Parutions

Petit manuel de savoir-vivre à l’usage des enseignants

9782757803196Points 2007

Ce pourrait être un manuel de survie pour aventuriers de l’extrême. Vous êtes un enseignant au bout du rouleau, ou soucieux de garder la main ? Un parent d’élève, un écolier curieux de pénétrer enfin dans l’antre professorat ? Véritable mode d’emploi qui décortique avec humour les situations les plus délicates de la profession, ce manuel est fait pour vous !

 

 

Feu le principal

feuStock 2000

C’est la gardienne qui donne l’alerte : un incendie s’est déclaré dans le collège à la suite d’une forte explosion. Les pompiers découvrent un cadavre carbonisé dans un bureau. C’est mon bureau. C’est mon cadavre. Je m’appelle Lefur. Je suis, enfin, j’étais le principal du collège Claude-François de Pantreuil. Un principal mort, surtout moi, c’est mieux qu’un vivant. Tout le monde y trouve son compte, au fond, les profs, les mômes, et même Ange-Dominique Rizoli, mon adjoint.
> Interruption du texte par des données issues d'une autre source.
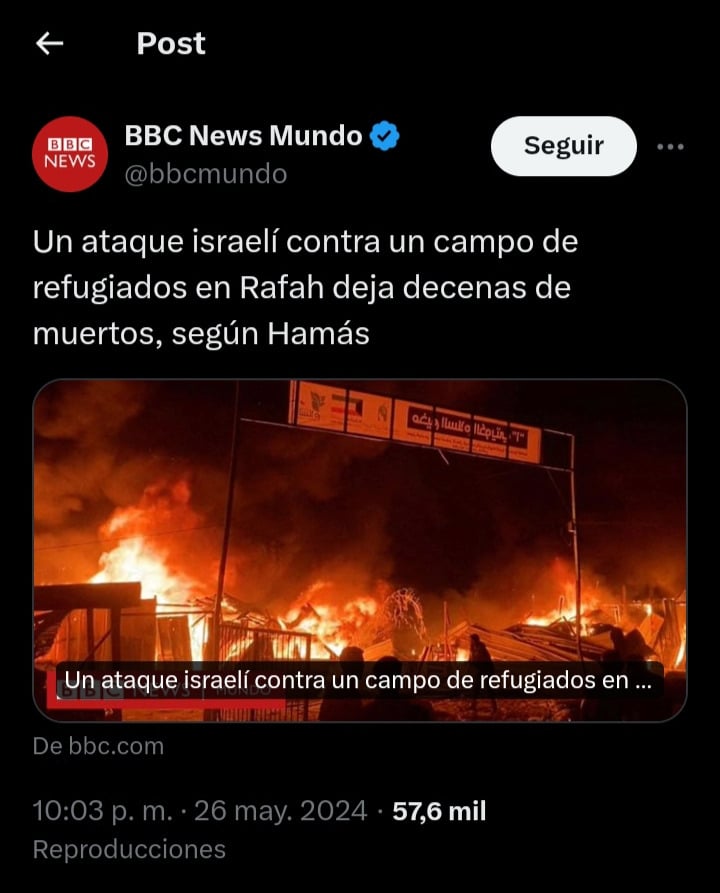Click the blue verified badge
Image resolution: width=720 pixels, height=893 pixels.
tap(385, 136)
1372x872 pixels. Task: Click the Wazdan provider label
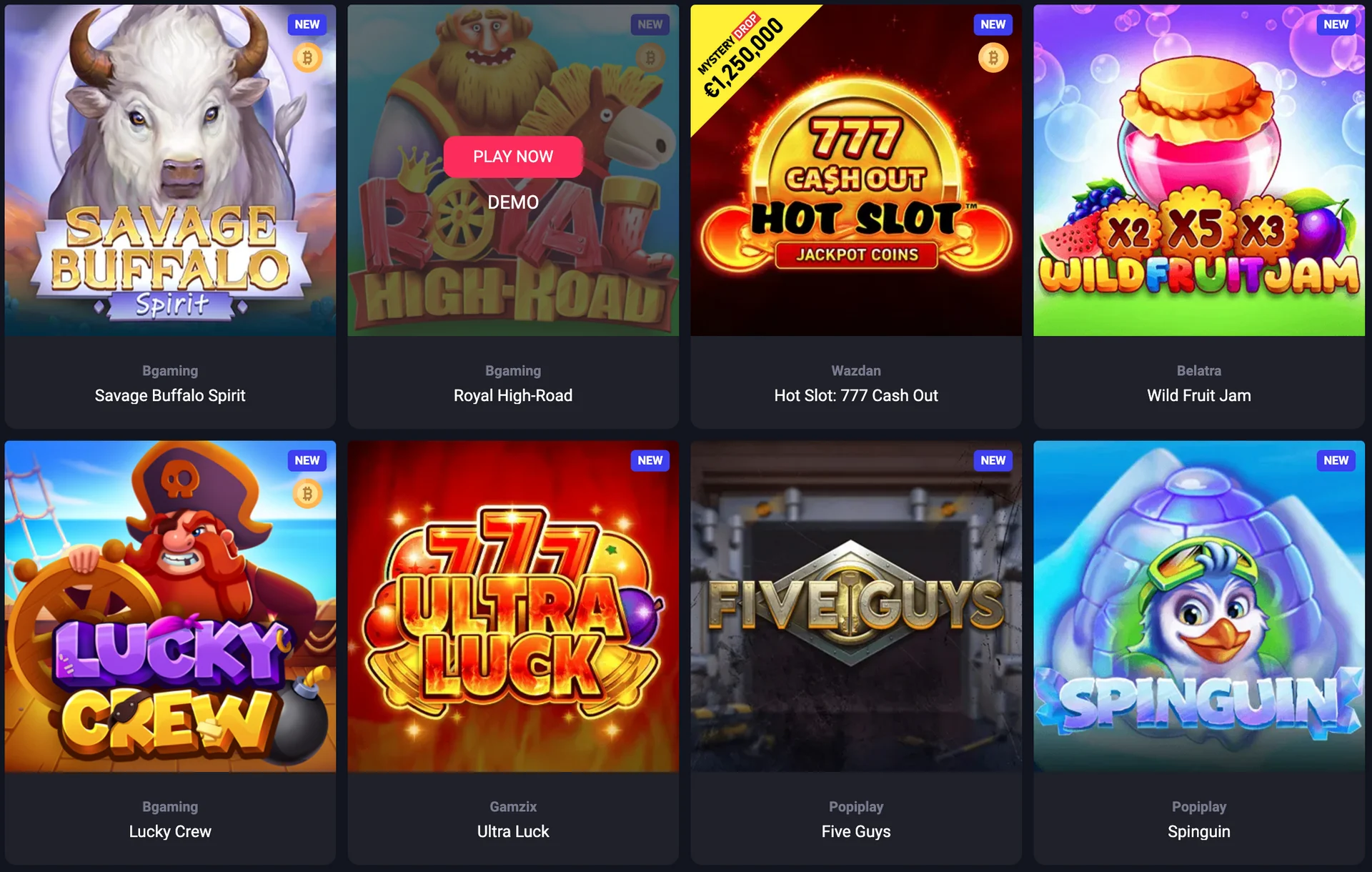tap(856, 370)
Sauf que je me suis arrangé pour ne pas pousser mon dernier soupir dans un mouchoir et que, même brûlé vif, je n’ai pas dit mon dernier mot. Ni sur ma mort, ni sur Rizoli, ni sur les profs, ni sur l’école.

Les Céfrans parlent aux Français : Chronique de la langue des cités

cefran1996 Calmann-Levy

Quel est le point commun entre un Turc, une Malienne, une Kabyle, une Coréenne, une Serbe et une Bretonne ? A Jean-Jaurès, collège de la banlieue parisienne, c’est le français. Pas celui de l’Académie, mais une langue vivante, inventive, en constante ébullition, une langue faite pour « tailler » : pour faire mal et pour faire rire. Boris Seguin et Frédéric Teillard, tous deux professeurs de français, ont élaboré avec leurs élèves un dictionnaire de plus de quatre cents mots avec des exemples qui sont autant de gros plans sur la vie quotidienne des adolescents. Les adolescents des cités ont un message à transmettre. Les Céfrans parlent aux Français le décodent pour tous.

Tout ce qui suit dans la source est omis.